Three patents are named in the brief complaint [PDF]:

• #5,072,412, "User interface with multiple workspaces for sharing display system objects". Filed in March, 1987.

• #5,533,183, which has the same title. Filed in February, 1995.

• #5,394,521, again with the same title. Filed in May, 1993.

As might be imagined, the three patents all read about the same. Those who are not afraid of patentese can get a feel for what has been patented by reading the first claim of #5,072,412 - one of the claims alleged to be violated by the defendants:

This claim seems like a fairly straightforward description of a window manager which provides multiple virtual desktops. It does not take a whole lot of imagination to extend this reading to describe the behavior of two windows on the same desktop. Finding software within a Linux system which can be said to infringe upon these patents is probably not all that hard to do. Eliminating all code which could be said to infringe, instead, could be difficult indeed. (Bear in mind, though, that your editor is fortunate enough not to be a patent attorney; anybody needing a definitive interpretation of this patent should consult people who know what they are talking about).

The defense against this attack will require either (1) the location of sufficient prior art to invalidate the patents, or (2) an argument that, by the allegedly tightened definition of "obviousness" in the U.S., the technology patented is not sufficiently innovative. Red Hat and Novell have not shared their defensive strategy with the world, and they are unlikely to do so in the near future. We will almost certainly have to wait and see how they answer the charges in court.

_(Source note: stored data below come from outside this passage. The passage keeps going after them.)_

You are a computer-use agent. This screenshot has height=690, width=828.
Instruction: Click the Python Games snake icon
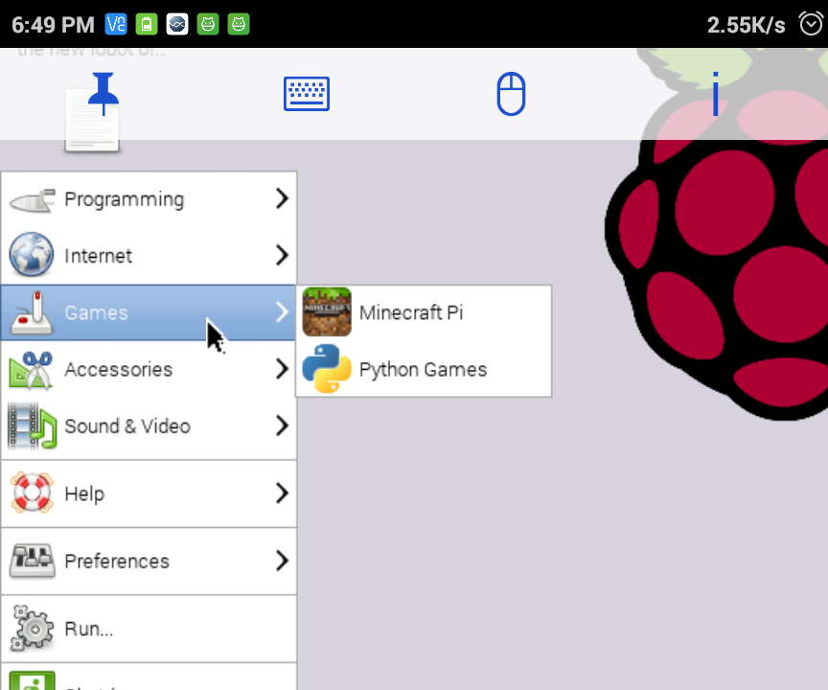327,369
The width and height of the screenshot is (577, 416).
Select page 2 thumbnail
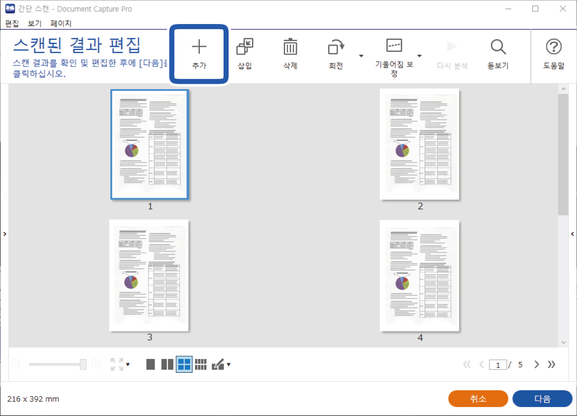pos(419,144)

As an alternative, the two companies could pay the troll in exchange for an agreement allowing the patented technology to be used in GPL-licensed software. Assuming an agreement could be reached, this approach would solve the immediate problem. But it would also encourage every other patent troll out there to head to court in search of a turn at the trough. It would be far better to defeat this attack if at all possible. Regardless of how this case plays out, though, we can be sure that it will not be the last. There is no shortage of software patents in the U.S. and no shortage of lawyers willing to turn them into lawsuits. The system encourages this sort of litigation.

For this reason, your editor feels that the current focus on finding links between this suit and Microsoft is misplaced. It may well be that Microsoft is lurking in the shadows somewhere, directing the entire operation. Your editor has no way of knowing. But there's a couple of things which should be kept in mind when trying to make that connection.

The first is that Microsoft's presence is in no way necessary to explain this series of events. Patent trolls are not in short supply, and neither are patent infringement lawsuits. It was a certainty that one of these trolls was going to turn its attention to free software companies sooner or later. IP Innovations, owned by well-known patent troll Acacia, is no stranger to this sort of litigation; it could have easily decided on this course of action on its own.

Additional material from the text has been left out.